SUPPLIED MATERIAL:
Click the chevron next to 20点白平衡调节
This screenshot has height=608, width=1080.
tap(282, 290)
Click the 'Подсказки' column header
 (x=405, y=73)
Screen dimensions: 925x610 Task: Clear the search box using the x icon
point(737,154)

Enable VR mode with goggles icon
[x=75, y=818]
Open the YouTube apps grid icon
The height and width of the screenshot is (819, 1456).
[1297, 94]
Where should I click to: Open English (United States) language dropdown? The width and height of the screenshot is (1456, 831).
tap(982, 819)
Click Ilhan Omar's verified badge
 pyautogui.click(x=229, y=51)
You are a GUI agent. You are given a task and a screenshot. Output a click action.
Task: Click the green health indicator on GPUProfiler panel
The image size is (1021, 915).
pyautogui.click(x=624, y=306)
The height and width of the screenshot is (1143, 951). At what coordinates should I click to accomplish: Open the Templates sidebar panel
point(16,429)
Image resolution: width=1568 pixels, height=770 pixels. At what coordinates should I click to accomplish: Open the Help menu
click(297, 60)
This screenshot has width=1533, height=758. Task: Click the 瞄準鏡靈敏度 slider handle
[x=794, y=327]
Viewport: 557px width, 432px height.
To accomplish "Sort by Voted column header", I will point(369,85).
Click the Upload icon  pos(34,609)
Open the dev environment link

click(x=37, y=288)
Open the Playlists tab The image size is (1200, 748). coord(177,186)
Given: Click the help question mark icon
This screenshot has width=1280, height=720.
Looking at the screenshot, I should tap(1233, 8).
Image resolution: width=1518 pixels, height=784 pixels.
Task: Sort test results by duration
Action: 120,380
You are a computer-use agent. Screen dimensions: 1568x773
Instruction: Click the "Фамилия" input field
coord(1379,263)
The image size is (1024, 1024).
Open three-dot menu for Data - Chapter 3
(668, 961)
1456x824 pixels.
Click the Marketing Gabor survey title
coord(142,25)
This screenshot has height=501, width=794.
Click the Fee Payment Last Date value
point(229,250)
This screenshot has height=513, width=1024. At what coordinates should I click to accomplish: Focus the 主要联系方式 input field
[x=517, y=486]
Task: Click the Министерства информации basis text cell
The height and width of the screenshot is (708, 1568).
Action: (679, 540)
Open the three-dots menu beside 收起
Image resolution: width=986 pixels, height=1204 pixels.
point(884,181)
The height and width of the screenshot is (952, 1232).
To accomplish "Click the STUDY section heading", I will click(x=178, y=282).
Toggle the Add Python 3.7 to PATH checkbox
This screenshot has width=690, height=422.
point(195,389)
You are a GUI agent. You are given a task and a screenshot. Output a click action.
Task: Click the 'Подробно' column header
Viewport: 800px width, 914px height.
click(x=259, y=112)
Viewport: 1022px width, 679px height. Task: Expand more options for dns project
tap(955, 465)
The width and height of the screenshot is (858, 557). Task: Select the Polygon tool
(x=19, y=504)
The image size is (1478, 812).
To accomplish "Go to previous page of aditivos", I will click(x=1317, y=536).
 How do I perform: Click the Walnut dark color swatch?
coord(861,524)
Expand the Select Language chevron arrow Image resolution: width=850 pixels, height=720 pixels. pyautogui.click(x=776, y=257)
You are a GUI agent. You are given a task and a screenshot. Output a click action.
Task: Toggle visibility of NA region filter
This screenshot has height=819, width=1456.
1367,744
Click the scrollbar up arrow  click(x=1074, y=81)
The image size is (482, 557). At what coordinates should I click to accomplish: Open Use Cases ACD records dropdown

WRITTEN TASK: Copy out the records word for word, beginning at the line that contains "Open the YouTube apps grid icon" and stopping after the line that contains "Action: (679, 540)".

SOLUTION TO THIS PROBLEM:
Open the YouTube apps grid icon
The height and width of the screenshot is (819, 1456).
[1297, 94]
Where should I click to: Open English (United States) language dropdown? The width and height of the screenshot is (1456, 831).
tap(982, 819)
Click Ilhan Omar's verified badge
 pyautogui.click(x=229, y=51)
You are a GUI agent. You are given a task and a screenshot. Output a click action.
Task: Click the green health indicator on GPUProfiler panel
The image size is (1021, 915).
pyautogui.click(x=624, y=306)
The height and width of the screenshot is (1143, 951). At what coordinates should I click to accomplish: Open the Templates sidebar panel
point(16,429)
Image resolution: width=1568 pixels, height=770 pixels. At what coordinates should I click to accomplish: Open the Help menu
click(297, 60)
This screenshot has width=1533, height=758. Task: Click the 瞄準鏡靈敏度 slider handle
[x=794, y=327]
Viewport: 557px width, 432px height.
To accomplish "Sort by Voted column header", I will point(369,85).
Click the Upload icon  pos(34,609)
Open the dev environment link

click(x=37, y=288)
Open the Playlists tab The image size is (1200, 748). coord(177,186)
Given: Click the help question mark icon
This screenshot has width=1280, height=720.
Looking at the screenshot, I should tap(1233, 8).
Image resolution: width=1518 pixels, height=784 pixels.
Task: Sort test results by duration
Action: 120,380
You are a computer-use agent. Screen dimensions: 1568x773
Instruction: Click the "Фамилия" input field
coord(1379,263)
The image size is (1024, 1024).
Open three-dot menu for Data - Chapter 3
(668, 961)
1456x824 pixels.
Click the Marketing Gabor survey title
coord(142,25)
This screenshot has height=501, width=794.
Click the Fee Payment Last Date value
point(229,250)
This screenshot has height=513, width=1024. At what coordinates should I click to accomplish: Focus the 主要联系方式 input field
[x=517, y=486]
Task: Click the Министерства информации basis text cell
The height and width of the screenshot is (708, 1568).
Action: (679, 540)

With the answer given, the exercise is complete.